▶ **INSTRUCCIONES**
Copia sin cambios las entradas desde la línea que contiene "cater (695, 646)" hasta la línea que contiene "pointed (335, 521)", ambas incluidas, y solo esas.

----

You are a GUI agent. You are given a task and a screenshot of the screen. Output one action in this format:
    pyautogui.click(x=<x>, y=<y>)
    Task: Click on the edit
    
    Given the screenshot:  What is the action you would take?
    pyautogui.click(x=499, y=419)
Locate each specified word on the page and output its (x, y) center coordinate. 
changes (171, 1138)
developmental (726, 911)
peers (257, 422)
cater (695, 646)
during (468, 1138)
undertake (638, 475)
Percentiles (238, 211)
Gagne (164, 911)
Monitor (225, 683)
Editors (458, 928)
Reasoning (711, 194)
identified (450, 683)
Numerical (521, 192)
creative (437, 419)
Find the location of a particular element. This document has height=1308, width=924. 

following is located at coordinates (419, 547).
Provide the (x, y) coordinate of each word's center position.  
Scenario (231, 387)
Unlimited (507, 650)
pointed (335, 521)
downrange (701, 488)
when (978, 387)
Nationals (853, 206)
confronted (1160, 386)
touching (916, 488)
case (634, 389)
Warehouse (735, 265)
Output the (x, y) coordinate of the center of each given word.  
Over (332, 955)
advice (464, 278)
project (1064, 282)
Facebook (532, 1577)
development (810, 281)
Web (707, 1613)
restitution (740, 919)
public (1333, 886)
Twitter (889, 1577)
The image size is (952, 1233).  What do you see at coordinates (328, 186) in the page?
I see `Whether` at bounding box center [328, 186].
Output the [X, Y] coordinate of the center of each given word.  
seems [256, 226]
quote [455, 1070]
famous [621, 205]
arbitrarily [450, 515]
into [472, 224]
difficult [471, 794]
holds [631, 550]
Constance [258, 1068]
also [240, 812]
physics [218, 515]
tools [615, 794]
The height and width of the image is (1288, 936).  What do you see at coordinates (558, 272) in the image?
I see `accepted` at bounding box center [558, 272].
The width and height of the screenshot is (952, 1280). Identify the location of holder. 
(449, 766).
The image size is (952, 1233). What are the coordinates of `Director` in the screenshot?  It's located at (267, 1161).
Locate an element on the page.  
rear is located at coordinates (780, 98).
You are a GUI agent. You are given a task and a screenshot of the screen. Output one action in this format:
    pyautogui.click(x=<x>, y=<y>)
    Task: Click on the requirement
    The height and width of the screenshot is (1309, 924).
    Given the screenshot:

----

▶ **RESPUESTA**
cater (695, 646)
during (468, 1138)
undertake (638, 475)
Percentiles (238, 211)
Gagne (164, 911)
Monitor (225, 683)
Editors (458, 928)
Reasoning (711, 194)
identified (450, 683)
Numerical (521, 192)
creative (437, 419)
Find the location of a particular element. This document has height=1308, width=924. 

following is located at coordinates (419, 547).
Provide the (x, y) coordinate of each word's center position.  
Scenario (231, 387)
Unlimited (507, 650)
pointed (335, 521)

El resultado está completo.